► DIOGO RAMADA CURTO
(Historiador):
Melhoraria a distribuição da riqueza, multiplicaria as formas de
participação política, quebraria o monopólio dos profissionais da política,
tornaria transparente o financiamento dos partidos, lutaria por uma sociedade sem
discriminações de classe, raça, credo e género, criaria quotas para a
representação das mulheres, salvaguardaria o serviço nacional de saúde e a
protecção aos idosos, tornaria mais acessível a leitura de livros, continuaria
a rede de bibliotecas, daria melhores condições aos museus e aos arquivos,
dignificaria por todos os meios a função dos professores, sobretudo do básico e
do secundário, investiria mais na pesquisa científica e na criação artística e
musical, trataria os emigrantes como parte integrante do que somos,
estabeleceria relações de franca igualdade com as antigas colónias, sem
derrapar em mitos paternalistas, e não esqueceria os ideais da Primeira
República ridicularizados pelo Estado Novo.
► IRENE PIMENTEL (Historiadora):
Em situação de crise global,
é bom regressar aos clássicos que definiram a sociedade civil e política e
delinearam o Estado de Direito. Foi o caso de John Locke (1632-1704), segundo o
qual todo o poder político legítimo deriva apenas do consentimento dos
governados que confiam as suas “vidas, liberdades, e posses” à comunidade,
tornada política. Mais tarde, outros filósofos definiram a separação de
poderes, acrescentando ao legislativo e executivo, o judicial. Continuo adepta
de uma democracia representativa, aceitando delegar em instituições
democráticas o poder que não exerço directamente. Mas urge aprofundar o Estado
democrático e o funcionamento da sociedade civil, de modo a que os partidos
voltem a representar os que neles delegam. Por outro lado, face ao abuso do
poder, não haverá direito de resistência civil? É que, como diz Locke, a
comunidade política pode ser dissolvida sempre que o detentor do poder
desrespeita a lei, perdendo assim o direito a ser obedecido.
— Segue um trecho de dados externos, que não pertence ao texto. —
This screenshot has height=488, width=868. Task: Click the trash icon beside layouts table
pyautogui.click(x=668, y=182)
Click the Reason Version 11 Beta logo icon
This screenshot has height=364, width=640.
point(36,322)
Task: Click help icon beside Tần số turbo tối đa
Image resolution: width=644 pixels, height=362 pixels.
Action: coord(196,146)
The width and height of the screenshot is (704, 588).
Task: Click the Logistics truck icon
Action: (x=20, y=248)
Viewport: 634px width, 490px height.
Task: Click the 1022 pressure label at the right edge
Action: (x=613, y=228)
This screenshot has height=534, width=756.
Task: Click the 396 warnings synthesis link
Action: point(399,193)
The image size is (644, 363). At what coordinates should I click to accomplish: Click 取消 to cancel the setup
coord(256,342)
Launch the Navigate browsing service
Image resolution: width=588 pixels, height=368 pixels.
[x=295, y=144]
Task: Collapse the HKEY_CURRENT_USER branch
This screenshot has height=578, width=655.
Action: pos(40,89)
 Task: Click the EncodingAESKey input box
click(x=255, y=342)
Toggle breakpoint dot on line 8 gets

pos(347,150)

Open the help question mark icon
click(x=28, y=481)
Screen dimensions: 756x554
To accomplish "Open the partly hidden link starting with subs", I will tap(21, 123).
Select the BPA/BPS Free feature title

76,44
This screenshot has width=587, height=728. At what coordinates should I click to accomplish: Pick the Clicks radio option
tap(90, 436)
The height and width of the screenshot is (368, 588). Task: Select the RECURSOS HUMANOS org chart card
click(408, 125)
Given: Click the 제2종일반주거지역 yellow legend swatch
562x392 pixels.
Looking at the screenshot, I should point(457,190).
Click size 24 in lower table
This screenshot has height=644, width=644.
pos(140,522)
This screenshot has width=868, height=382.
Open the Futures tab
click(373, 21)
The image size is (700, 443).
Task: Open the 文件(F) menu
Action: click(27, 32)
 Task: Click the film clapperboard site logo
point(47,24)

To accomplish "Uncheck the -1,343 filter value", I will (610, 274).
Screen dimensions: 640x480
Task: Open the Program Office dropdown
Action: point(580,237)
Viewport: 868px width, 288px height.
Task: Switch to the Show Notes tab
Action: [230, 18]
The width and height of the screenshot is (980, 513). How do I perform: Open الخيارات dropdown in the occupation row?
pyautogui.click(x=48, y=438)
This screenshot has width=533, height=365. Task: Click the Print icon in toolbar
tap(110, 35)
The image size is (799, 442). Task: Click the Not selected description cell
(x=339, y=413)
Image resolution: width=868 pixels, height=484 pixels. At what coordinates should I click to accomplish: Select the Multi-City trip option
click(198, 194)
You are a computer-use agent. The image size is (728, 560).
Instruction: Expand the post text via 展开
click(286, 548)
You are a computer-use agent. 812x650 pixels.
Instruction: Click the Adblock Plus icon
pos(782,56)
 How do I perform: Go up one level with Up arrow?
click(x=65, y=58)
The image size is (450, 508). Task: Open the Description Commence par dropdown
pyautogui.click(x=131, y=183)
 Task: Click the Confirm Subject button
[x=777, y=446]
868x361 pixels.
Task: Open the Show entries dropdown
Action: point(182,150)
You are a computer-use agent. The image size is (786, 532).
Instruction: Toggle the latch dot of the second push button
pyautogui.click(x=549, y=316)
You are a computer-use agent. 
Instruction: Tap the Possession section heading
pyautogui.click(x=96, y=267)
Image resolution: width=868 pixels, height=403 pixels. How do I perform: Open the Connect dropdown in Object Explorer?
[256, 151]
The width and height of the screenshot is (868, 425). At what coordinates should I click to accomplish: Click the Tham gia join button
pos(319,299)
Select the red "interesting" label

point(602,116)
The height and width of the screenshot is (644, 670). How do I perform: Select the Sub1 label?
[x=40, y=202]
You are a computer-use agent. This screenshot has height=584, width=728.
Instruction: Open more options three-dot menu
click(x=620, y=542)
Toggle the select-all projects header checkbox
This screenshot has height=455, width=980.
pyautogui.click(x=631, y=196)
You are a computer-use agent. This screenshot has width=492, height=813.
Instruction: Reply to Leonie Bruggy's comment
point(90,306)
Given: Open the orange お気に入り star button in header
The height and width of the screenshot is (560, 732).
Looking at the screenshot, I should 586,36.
► Y. K. CENTENO (Escritora):
Se há diferença, na nossa
democracia, quanto ao entendimento geral do que é a Democracia – trazida até ao
Ocidente por Platão no desenho de uma sociedade justa -, faltará muito para
melhorar.
A minha reflexão prende-se
ainda com os conceitos de Liberdade, Igualdade, Fraternidade, estruturantes de
um século XVIII que para mim é o século I da nova Era.
Mas impõe-se:
1. Recuperar a Ética quanto à
dignidade de carácter, à honestidade intelectual, ao respeito mútuo, liberdade
e correspondente responsabilidade, na intervenção social e política.
2. Recuperar a Estética:
embora Platão expulse o poeta da cidade perfeita, a dimensão do Belo amplia, na
sua criação e contemplação, uma actividade e um sentimento que devem ser
repartidos dando condições de acesso a toda a sociedade.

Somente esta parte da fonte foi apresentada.